Microsoft: Windows 7 UAC Issue Not A Flaw

Introduced with Windows Vista, UAC boosts security by reducing application privileges from administrative to standard levels in order to limit the impact of malicious code, but many users ended up disabling UAC because it generated far too many alerts. Microsoft responded by adding a new UAC Control Panel in Windows 7 that gives users more control over the alerts.

But last week, Microsoft bloggers Long Zheng and Rafael Rivera published simple proof-of-concept code that automatically disables UAC in Windows 7 without any user interaction, paving the way for attackers to load malware onto PCs without users' knowledge. Windows 7's default UAC setting is to alert users only when third-party programs try to make changes to a PC, and not when users make changes to Windows settings.

Zheng and Rivera noted that many other Windows 7 testers had reported the same issue to Microsoft through its beta portal, Connect, but Microsoft didn't seem to consider it an issue that needed fixing.

On Tuesday, a Microsoft spokesperson reiterated this position. "This is not a vulnerability," said the spokesperson in an e-mail to Channelweb.com. "The intent of the default configuration of UAC is that users don't get prompted when making changes to Windows settings. This includes changing the UAC prompting level."

"The only way this could be changed without the user's knowledge is by malicious code already running on the box," added the spokesperson. "In order for malicious code to have gotten onto the box, something else has to have already been breached -- or the user has to have explicitly consented."

The UAC issue highlights the thin line Microsoft and security vendors must tread between convenience and security, and it can also be seen as an example of how Microsoft gets bashed no matter what it does to improve the security of Windows.

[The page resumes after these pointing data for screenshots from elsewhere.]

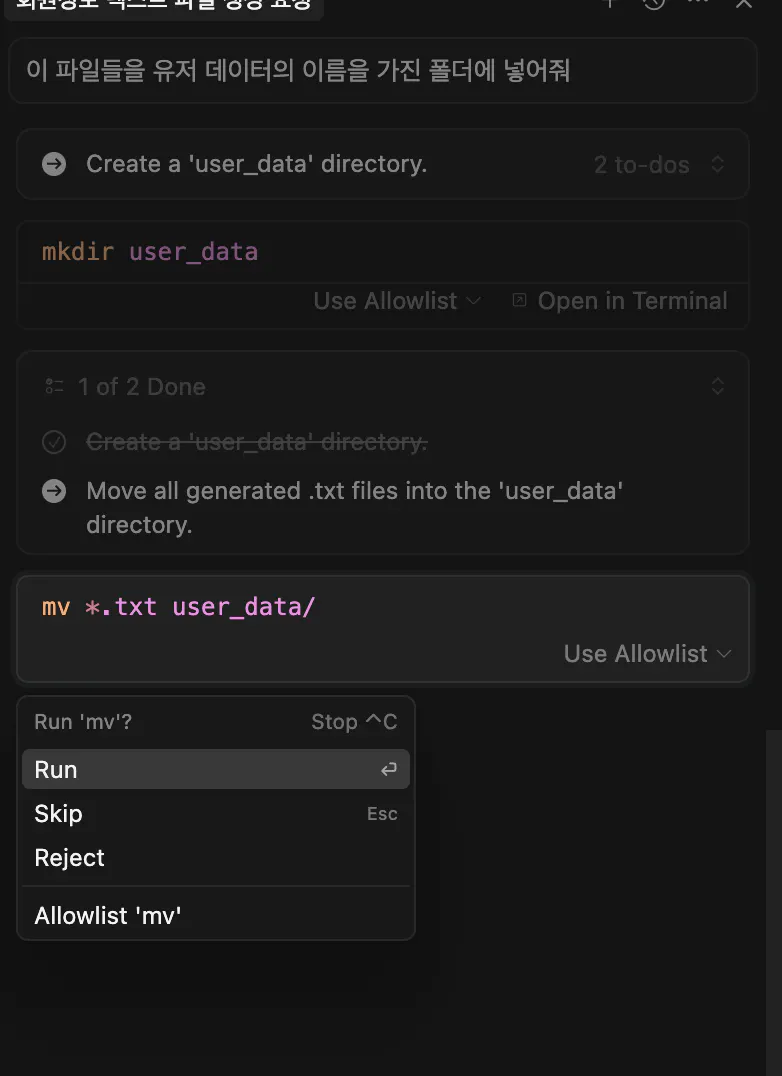Open the three-dots more options menu
This screenshot has height=1076, width=782.
tap(699, 3)
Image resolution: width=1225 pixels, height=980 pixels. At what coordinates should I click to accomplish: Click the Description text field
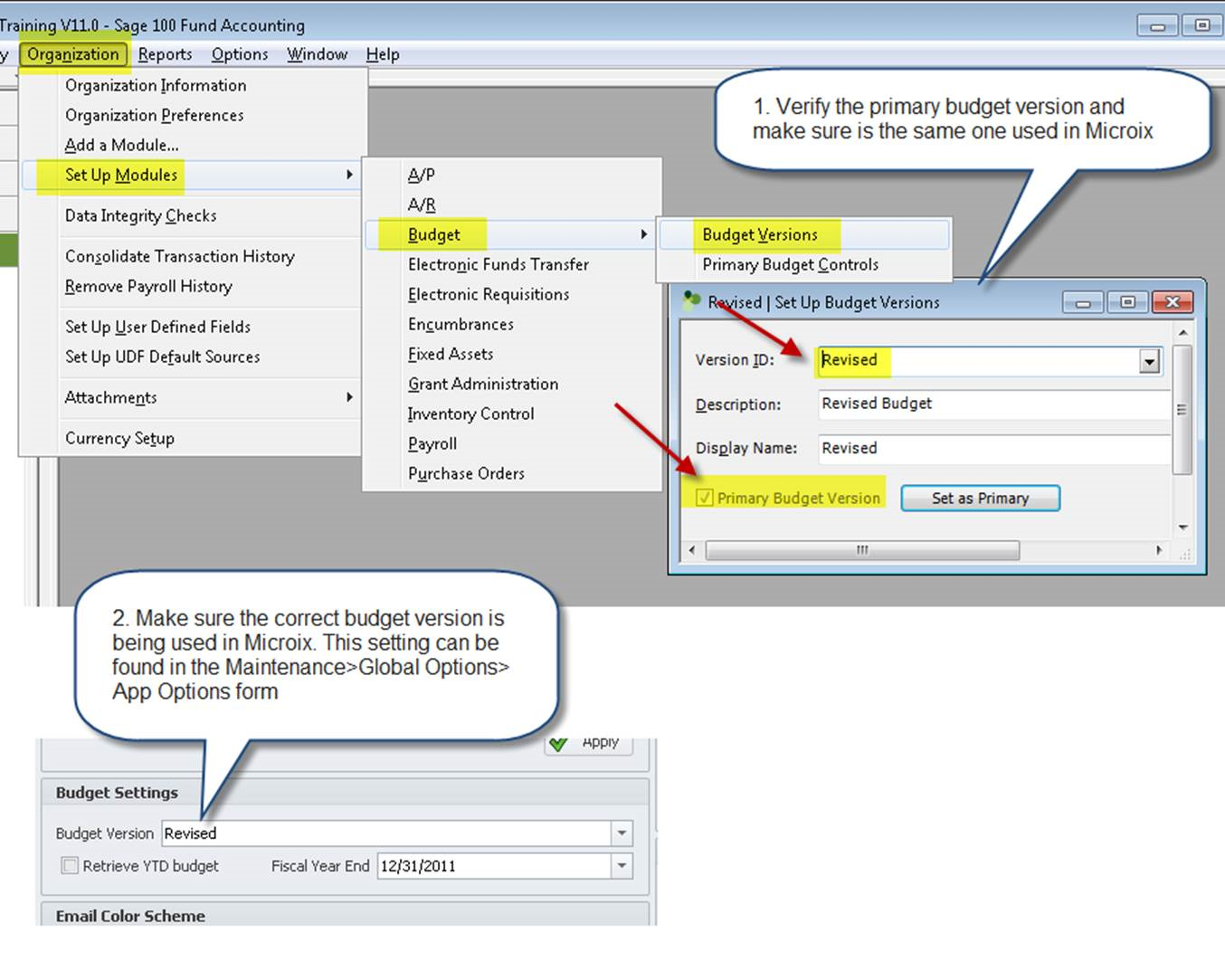pyautogui.click(x=992, y=404)
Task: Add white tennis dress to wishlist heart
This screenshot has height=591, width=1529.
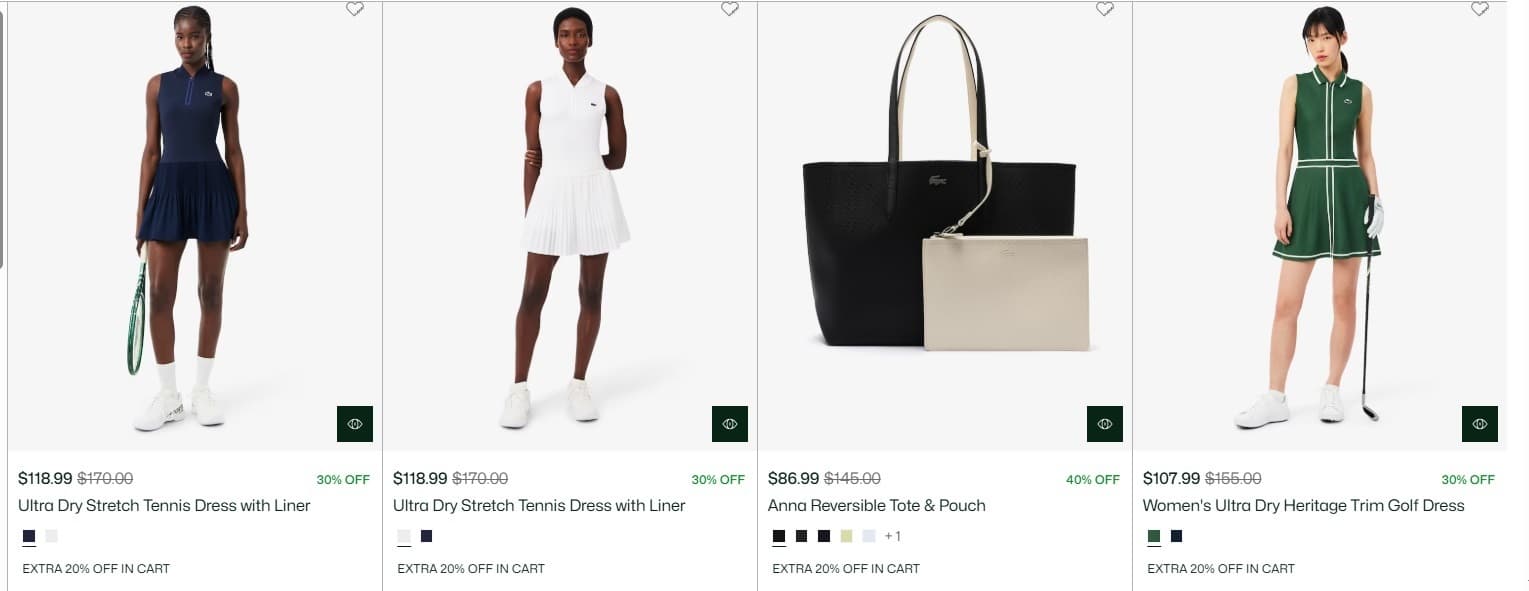Action: [x=730, y=8]
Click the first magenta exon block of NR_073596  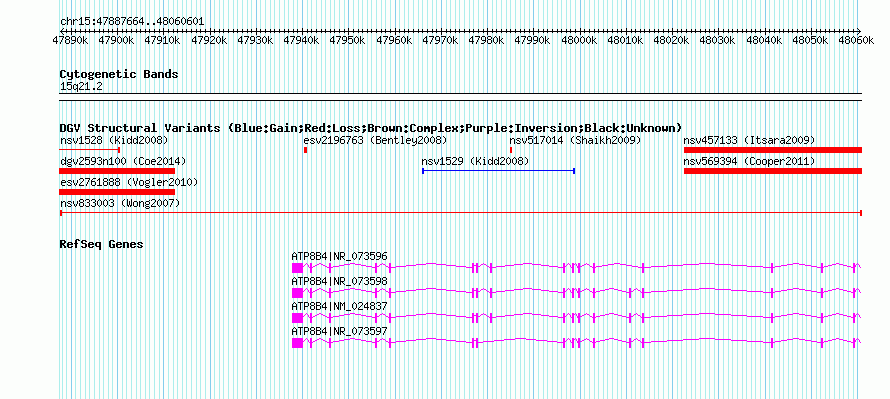[x=297, y=268]
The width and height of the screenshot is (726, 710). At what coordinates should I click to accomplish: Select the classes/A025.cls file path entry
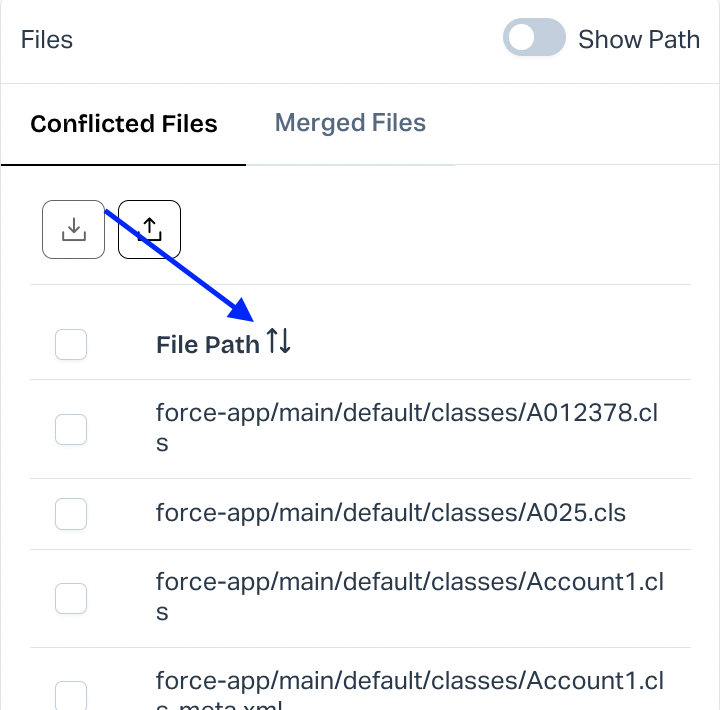coord(390,513)
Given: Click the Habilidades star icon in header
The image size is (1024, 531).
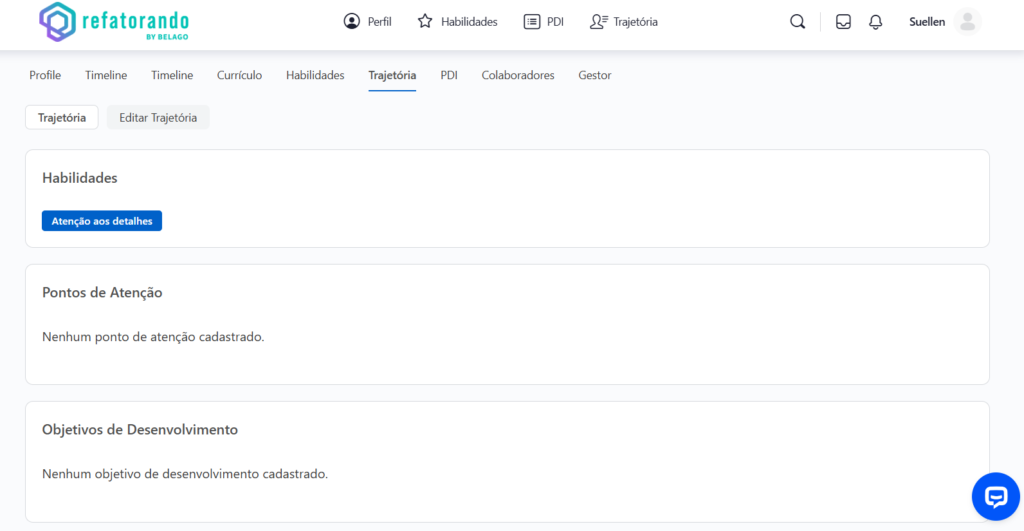Looking at the screenshot, I should pos(425,22).
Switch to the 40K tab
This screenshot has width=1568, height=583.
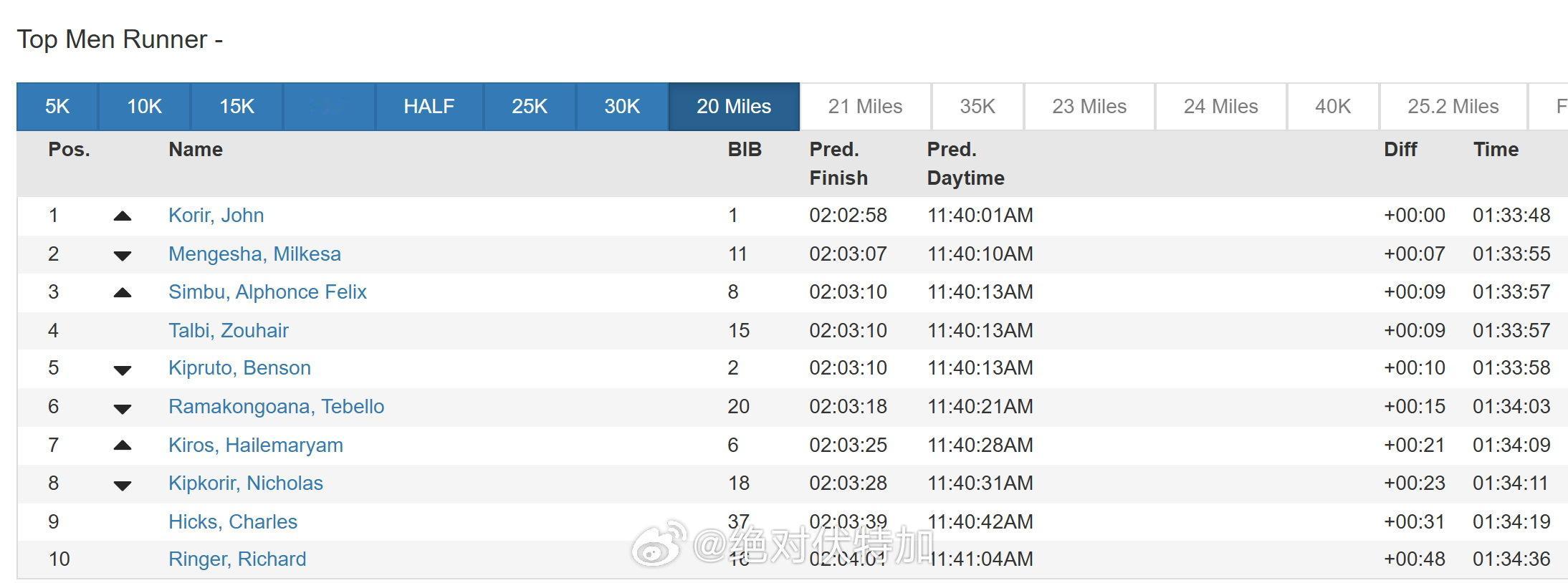(1332, 107)
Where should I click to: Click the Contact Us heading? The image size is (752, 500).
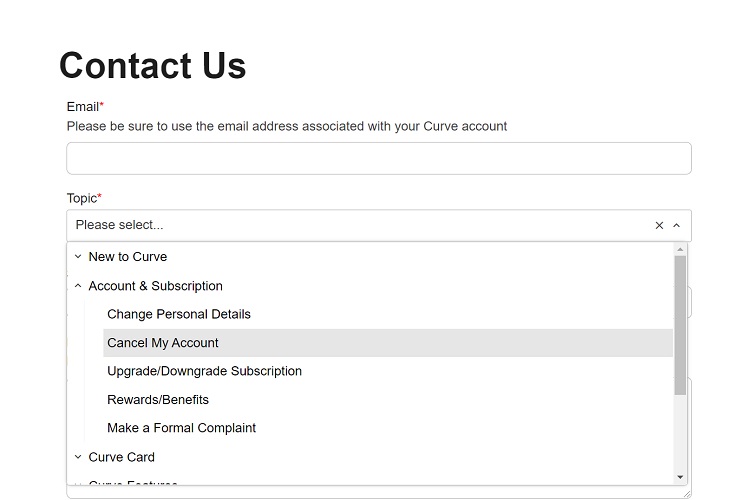click(x=152, y=66)
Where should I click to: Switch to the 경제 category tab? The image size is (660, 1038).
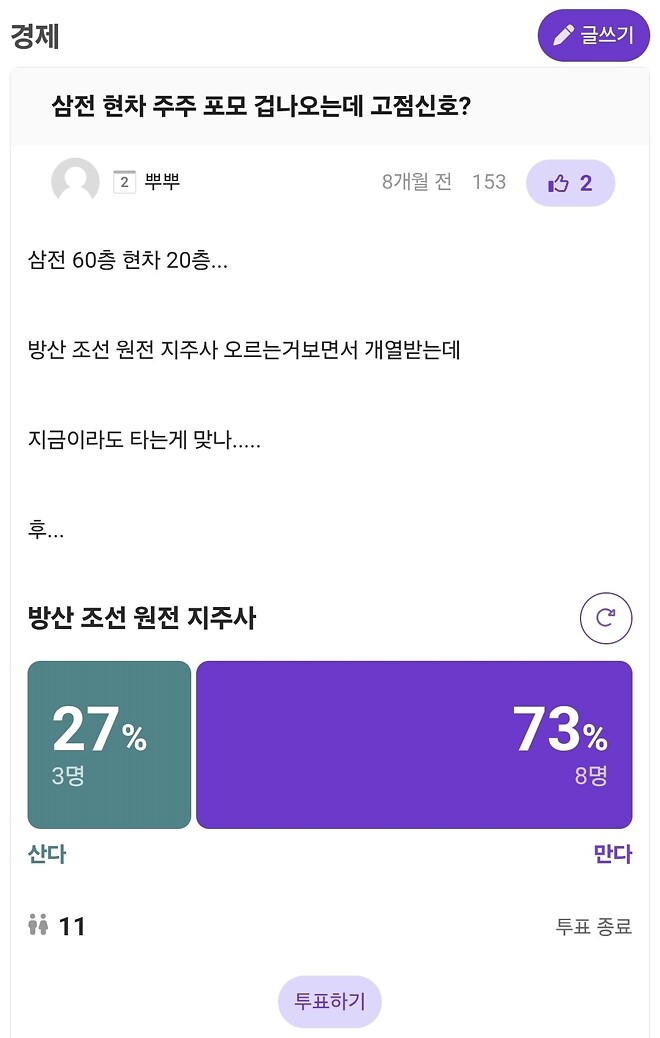(x=34, y=35)
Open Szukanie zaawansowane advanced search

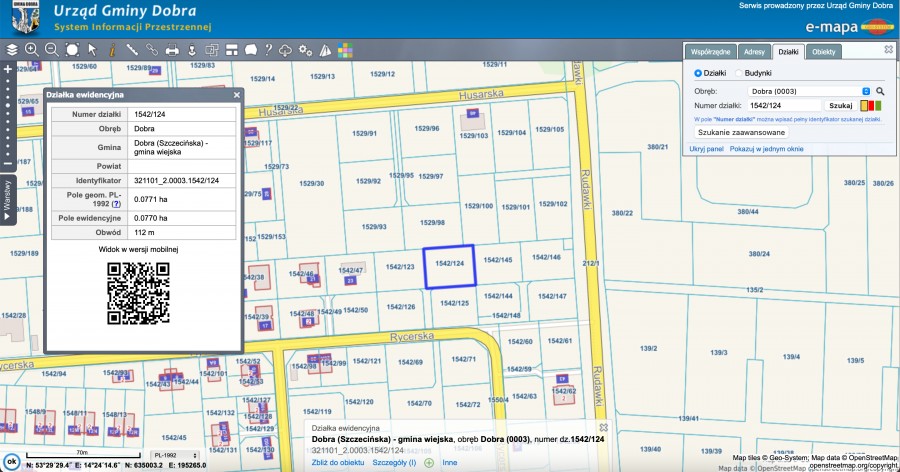click(x=742, y=132)
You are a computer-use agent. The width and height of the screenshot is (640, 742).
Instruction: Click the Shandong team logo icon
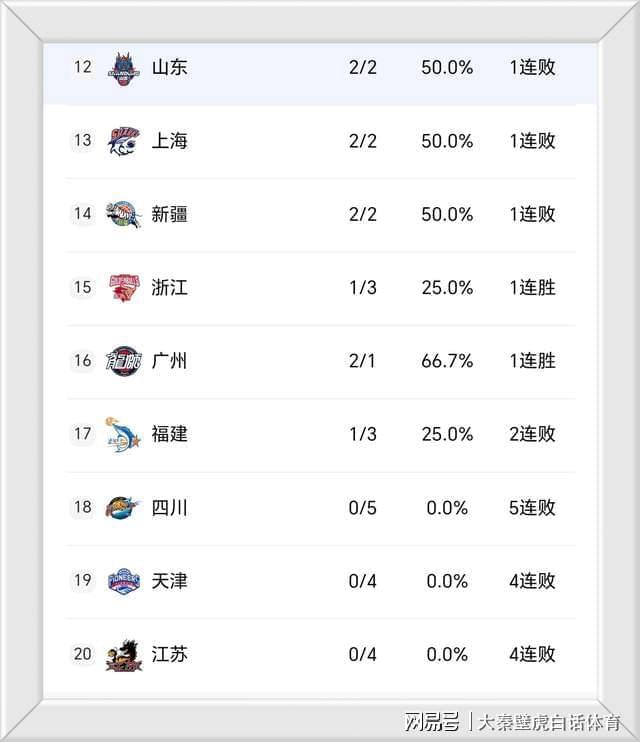(124, 68)
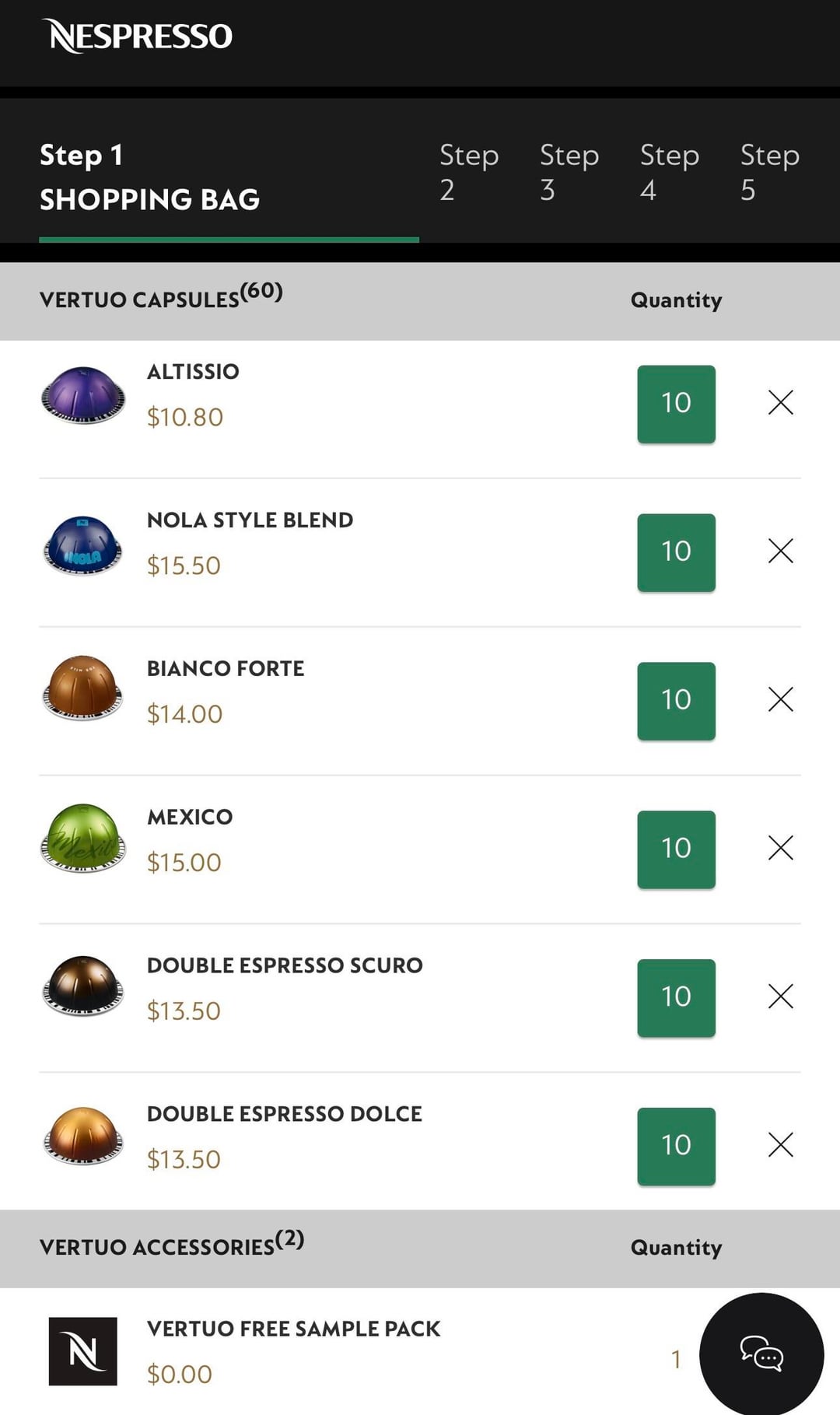Go to Step 2 of checkout

click(x=468, y=172)
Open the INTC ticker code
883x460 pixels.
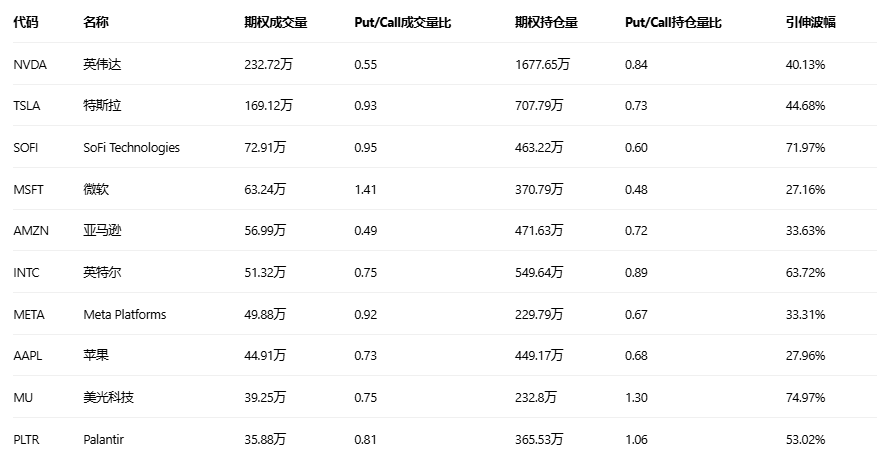[x=27, y=272]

However, several security solution providers aren't buying Microsoft's explanation for the UAC issue.

"This is clearly a threat," said Bill Calderwood, president of The Root Group, a Boulder, Colo.-based security solution provider. "With the volume of security issues Microsoft has had to deal with over the years, I'd be surprised if they don't act on this one quickly."

"I do believe this qualifies as a vulnerability," said Eric Anderson, CTO of Netanium Network Security, a Chelmsford, Mass.-based solution provider. "With this exploit, a moderately skilled script kiddie could easily disable UAC as a precursor to other activities, essentially shutting off the alarm -- and even unlocking the door."

Ken Phelan, CTO of Gotham Technology Partners, a solution provider based in Montvale, N.J., said Microsoft had to change the way UAC works to make it more user-friendly, but striking the proper security balance without annoying users remains one of the security industry's most difficult challenges.

"We know from experience that users will begin simply answering yes by rote if they are continually pestered with 'Are you sure?' questions," said Phelan. "In the end, UAC is an immature answer to end-point security."

Phelan believes Microsoft would have been wise to replace UAC with more innovative security technology. "Many companies have put forth technologies that manage this mobile code in more intelligent ways. Code can be sandboxed, and code can be measured by its behavior," he said.

The Windows 7 UAC dust-up is an example of the challenge Microsoft faces in terms of making its software easy to use but secure enough for the lowest common denominator of user, according to Daniel Duffy, CEO of Valley Network Solutions, a Microsoft Gold partner in Fresno, Calif.

"UAC was a great idea that was poorly implemented in Vista, and Microsoft has to do something about uncontrolled access to certain settings," said Duffy. "But people should also remember that [Windows 7] is still beta code, so it's got time to bake."